Выбрать главу

Через два часа Бетани по-прежнему сидит в том же кресле, закинув ногу на подлокотник, жует жвачку и смотрит, как ураган «Стелла» несется по Рио вихрем бурлящей воды, тумана и обломков.

— Эй! — Бетани приветствует меня взмахом руки. — Присоединяйся.

Разворачиваю кресло и паркуюсь рядом с ее стулом. На экране вертолеты роятся у хвоста урагана, словно надоедливые мухи, передавая живое видео из зоны бедствия: полные трупов потоки грязи заливают равнины, превращая их в болота, грузовики спасательных служб стоят перед завалами, зеркальные полосы нефти растекаются вокруг разбитых танкеров. По мере того как «Стелла» крушит Рио, сквозь верхние слои плоти мегаполиса начинает проглядывать древнее нутро, покореженное и разоренное, пейзаж в духе Иеронима Босха — жидкие улицы, вскрытые халупы и обломки неизвестного происхождения, некогда бывшие частью — чего? Детских площадок, школ, баров, больниц, борделей, домов, в которых ссорились дети, занимались любовью взрослые, варили рис, рожали: обычное человеческое существование, простое и тяжкое, приправленное горем, замешанное на тоске и страстях. Яростный шар солнца спустился к самому городу, целует его взасос, перемешивает день с ночью. На фоне заката, поднимаясь из одеяла облаков, белеет на горе статуя Христа Спасителя, распростертыми руками благословляя сушу, океан и небо. Поразительно, но до меня только сейчас доходит, что сама фигура похожа на гигантское распятие. В ее масштабах есть нечто ужасающее и одновременно трагичное, будто ее размеры и претенциозность обратно пропорциональны создавшей ее экономике, — осязаемый пример грандиозных духовных амбиций, не находящих соответствия на земле.

— Тот факт, что Спаситель устоял против порывов ветра мощностью до трехсот километров в час, делает честь предусмотрительности и мастерству автора проекта, Эйтора да Силва Кошта, — говорит комментатор. — В это страшное время Спаситель остается символом надежды…

— Эй, Немочь! Гляди в оба, — возбужденно говорит Бетани. — Сейчас начнется самое интересное.

— В каком смысле «интересное»? — взвиваюсь я. Иногда удерживать себя в рамках профессиональной этики получается лишь ценой героических усилий. Иногда и не получается. И пусть.

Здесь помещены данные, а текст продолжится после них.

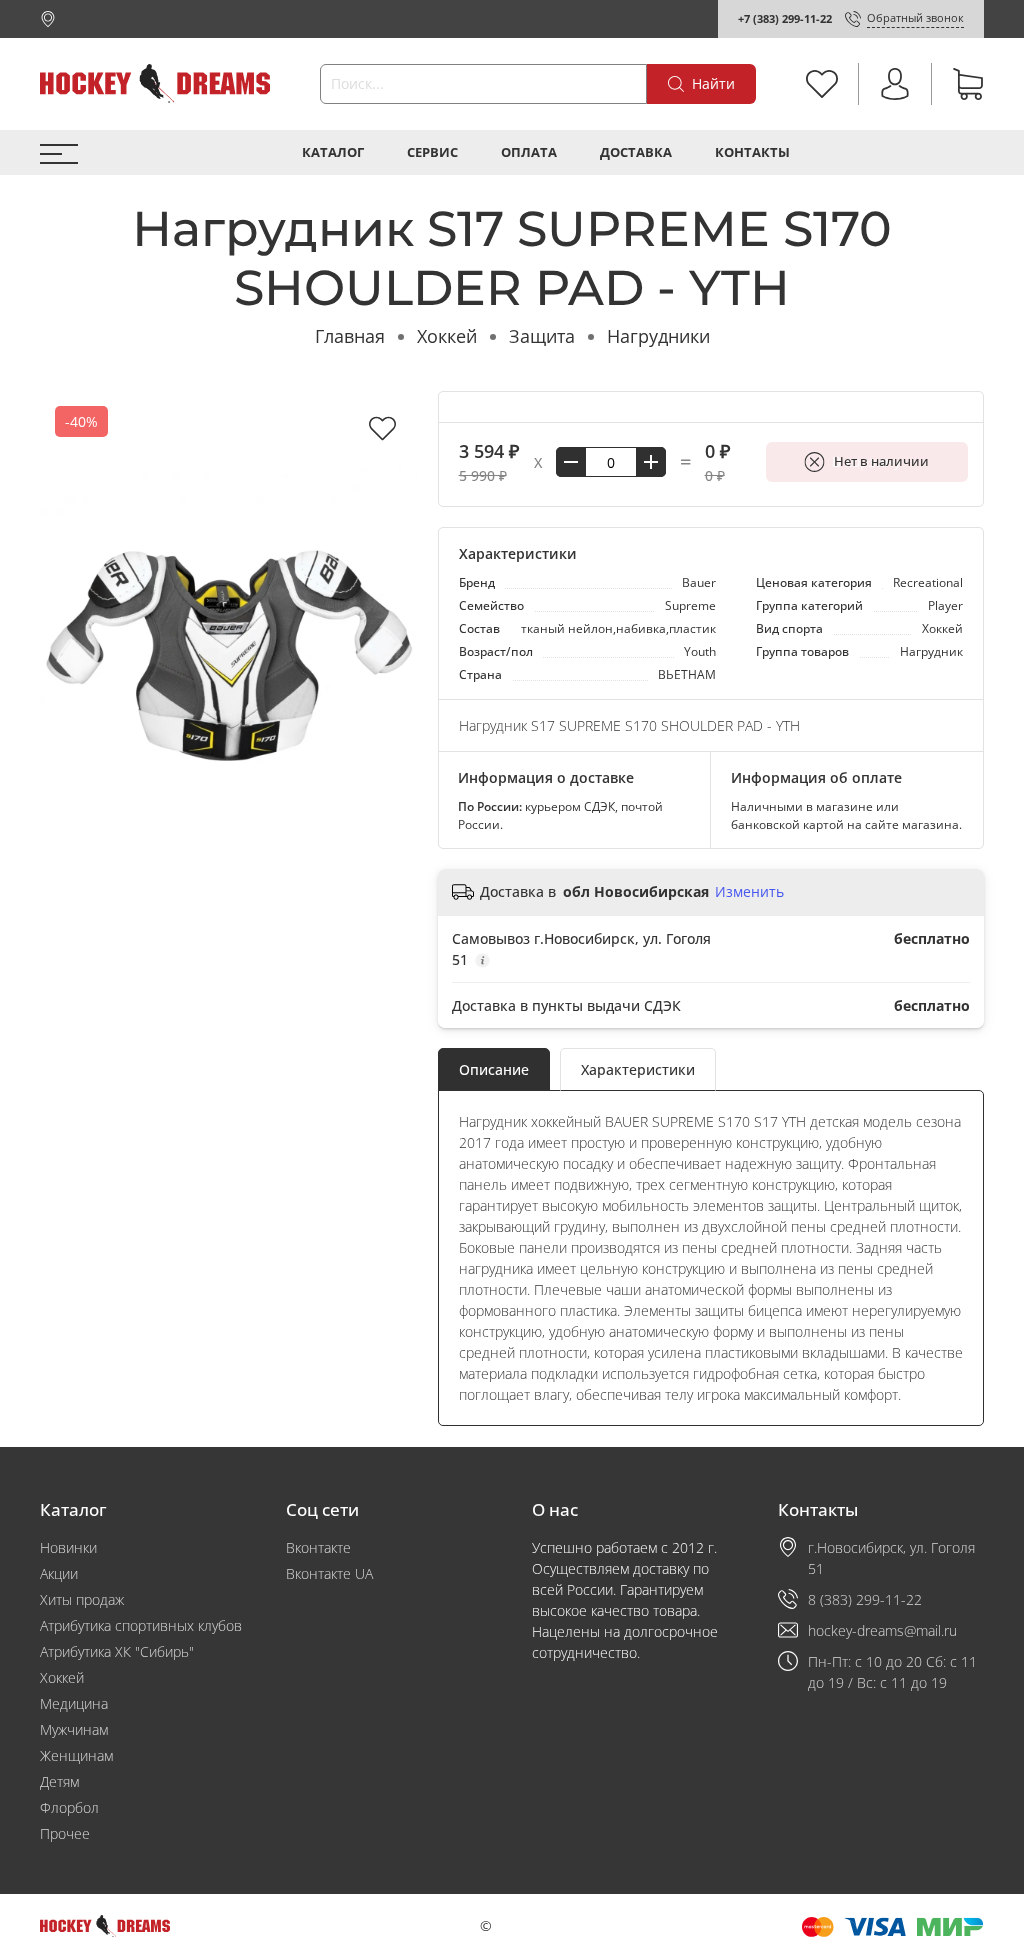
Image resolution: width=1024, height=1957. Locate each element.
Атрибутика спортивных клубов (141, 1625)
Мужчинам (74, 1729)
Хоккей (447, 336)
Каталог (333, 152)
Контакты (752, 152)
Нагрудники (658, 336)
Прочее (65, 1833)
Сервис (432, 152)
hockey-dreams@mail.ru (882, 1630)
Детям (59, 1781)
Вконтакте (318, 1547)
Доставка (636, 152)
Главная (350, 336)
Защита (542, 336)
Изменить (749, 892)
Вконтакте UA (329, 1573)
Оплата (529, 152)
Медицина (74, 1703)
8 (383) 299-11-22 (865, 1599)
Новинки (68, 1547)
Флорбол (69, 1807)
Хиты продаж (82, 1599)
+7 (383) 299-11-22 (785, 18)
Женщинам (76, 1755)
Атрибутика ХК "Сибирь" (117, 1651)
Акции (59, 1573)
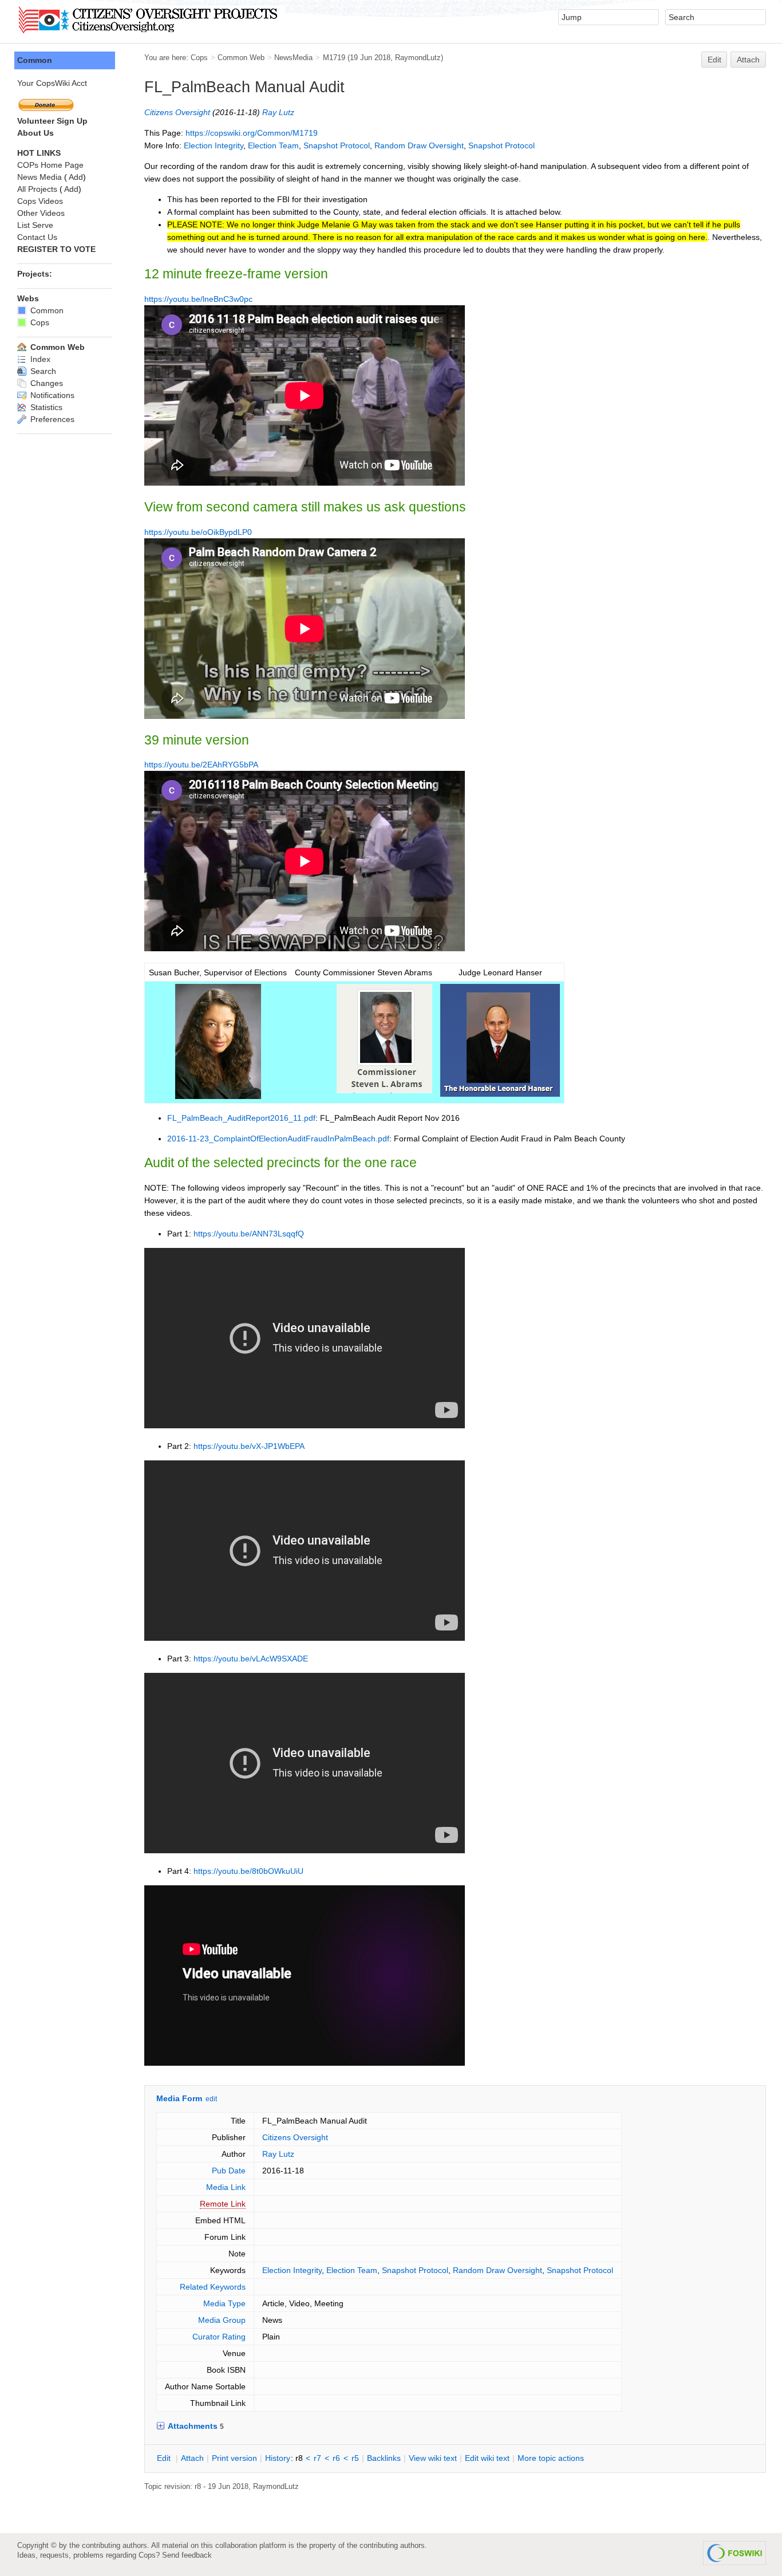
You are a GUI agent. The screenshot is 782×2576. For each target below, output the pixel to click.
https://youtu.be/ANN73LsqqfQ (248, 1233)
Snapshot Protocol (336, 145)
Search (42, 371)
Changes (45, 383)
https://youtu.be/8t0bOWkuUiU (248, 1871)
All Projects (37, 189)
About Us (35, 132)
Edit (714, 59)
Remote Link (223, 2203)
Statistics (45, 407)
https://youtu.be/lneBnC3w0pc (198, 299)
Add (76, 177)
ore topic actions (551, 2458)
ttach (192, 2458)
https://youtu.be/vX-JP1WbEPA (249, 1446)
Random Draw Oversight (419, 145)
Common (34, 60)
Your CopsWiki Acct (52, 83)
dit (165, 2458)
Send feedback (187, 2555)
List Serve (35, 225)
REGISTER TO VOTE (56, 249)
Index (39, 359)
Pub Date (229, 2170)
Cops (199, 57)
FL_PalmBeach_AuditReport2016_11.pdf (241, 1117)
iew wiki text (433, 2458)
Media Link (226, 2187)
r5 (355, 2458)
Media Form (179, 2098)
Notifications (51, 395)
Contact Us (37, 237)
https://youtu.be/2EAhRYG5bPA (201, 764)
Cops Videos (40, 201)
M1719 (334, 57)
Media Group (222, 2320)
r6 (336, 2458)
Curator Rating (219, 2336)
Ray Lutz (278, 112)
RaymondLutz (418, 57)
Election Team (273, 145)
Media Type (224, 2303)
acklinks (384, 2458)
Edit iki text (487, 2458)
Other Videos (41, 213)
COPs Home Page (50, 165)
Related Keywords (213, 2286)
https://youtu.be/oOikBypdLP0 (198, 532)
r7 (317, 2458)
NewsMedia (293, 57)
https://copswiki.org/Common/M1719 (251, 132)
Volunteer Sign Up (52, 120)
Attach (748, 59)
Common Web (241, 57)
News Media (39, 177)
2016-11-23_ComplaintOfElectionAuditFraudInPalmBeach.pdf (278, 1138)
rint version (234, 2458)
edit (211, 2099)
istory (277, 2458)
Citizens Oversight (177, 112)
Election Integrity (213, 145)
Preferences (51, 419)
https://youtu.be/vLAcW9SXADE (250, 1658)
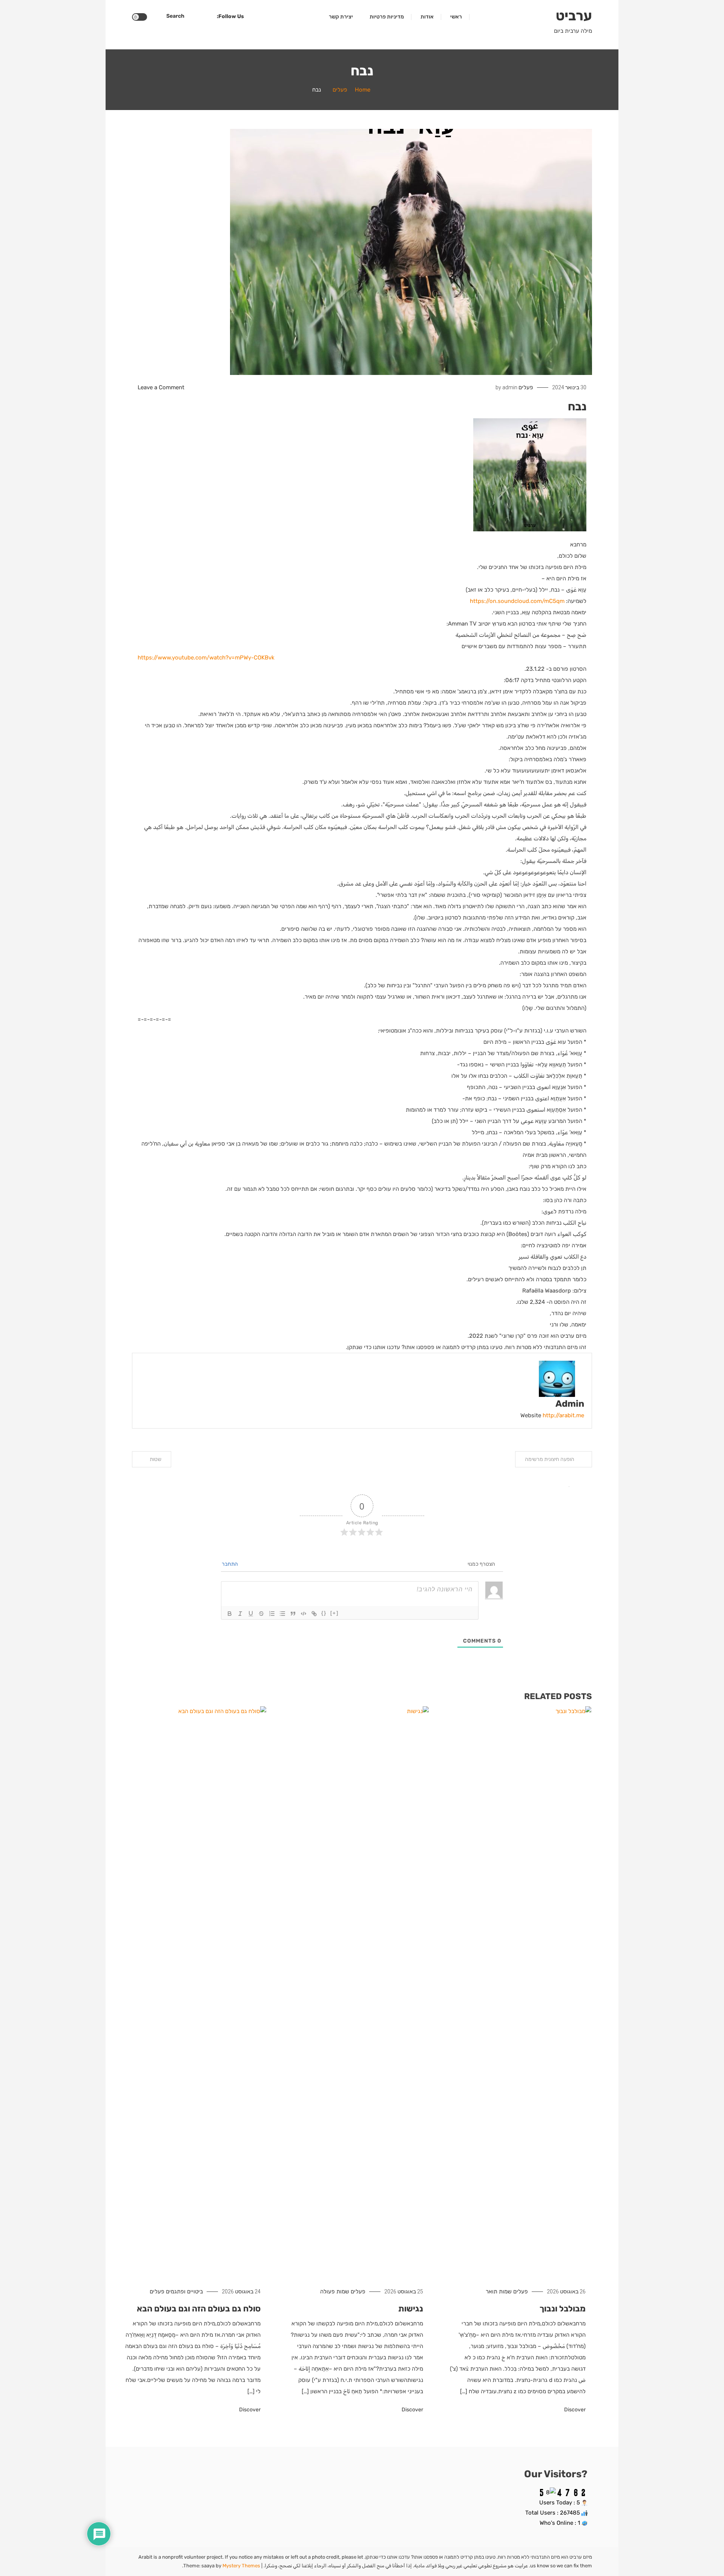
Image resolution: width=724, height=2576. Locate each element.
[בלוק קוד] (303, 1613)
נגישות (410, 2309)
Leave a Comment (161, 387)
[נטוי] (240, 1613)
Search (175, 16)
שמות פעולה (334, 2291)
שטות (155, 1459)
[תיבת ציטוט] (293, 1613)
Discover (574, 2409)
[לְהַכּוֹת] (261, 1613)
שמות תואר (499, 2291)
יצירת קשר (341, 17)
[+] (334, 1613)
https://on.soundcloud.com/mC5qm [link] (517, 601)
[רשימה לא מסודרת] (282, 1613)
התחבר (230, 1564)
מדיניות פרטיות (387, 17)
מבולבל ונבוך (563, 2309)
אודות (427, 17)
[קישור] (314, 1613)
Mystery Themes (241, 2565)
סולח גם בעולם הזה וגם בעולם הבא (199, 2309)
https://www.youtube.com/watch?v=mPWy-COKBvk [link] (206, 657)
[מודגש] (229, 1613)
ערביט (574, 16)
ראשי (456, 17)
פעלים (525, 387)
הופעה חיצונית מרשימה (549, 1459)
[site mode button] (139, 17)
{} (324, 1613)
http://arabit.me (563, 1415)
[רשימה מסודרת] (272, 1613)
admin (509, 387)
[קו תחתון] (250, 1613)
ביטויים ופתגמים (184, 2291)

— Ш-ш-ш! — требует она. Смотрю на ее резкий маленький профиль. Сосредоточенная, с блестящими глазами, Бетани следит за развитием событий с таким вниманием, будто приложила руку к их режиссуре. Между тем изображение на экране переключилось на другую камеру. Кадры прыгающие, «живые», сделанные откуда-то с высоты, напротив статуи. Картинка увеличивается, приближая возвышающуюся над лесом у подножия горы фигуру в белом одеянии.

— Олицетворение вечного покоя, — говорит комментатор. — Статуя стоит на вершине горы Корковадо, посреди крупнейшего в мире городского парка. Воплощение души самого Рио и надежд сотни миллионов бразильцев на то, что ужасающие последствия урагана «Стелла» когда-нибудь…

Камера как будто подпрыгивает. Запнувшись, комментатор неуверенно продолжает, но тут вмешивается бесплотный голос, который взволнованно выкрикивает что-то по-португальски. Помимо толчка камеры — по крайней мере, именно так кажется поначалу — по картинке на экране так сразу и не поймешь, в чем дело. Может, я что-то пропустила? Раздаются все новые голоса, и вот уже в эфире звучит разноязыкий сбивчивый хор, как будто сотни разных каналов слились воедино. Изображение дрожит и выравнивается, зум выезжает и сразу же уползает обратно. Какие-то неполадки.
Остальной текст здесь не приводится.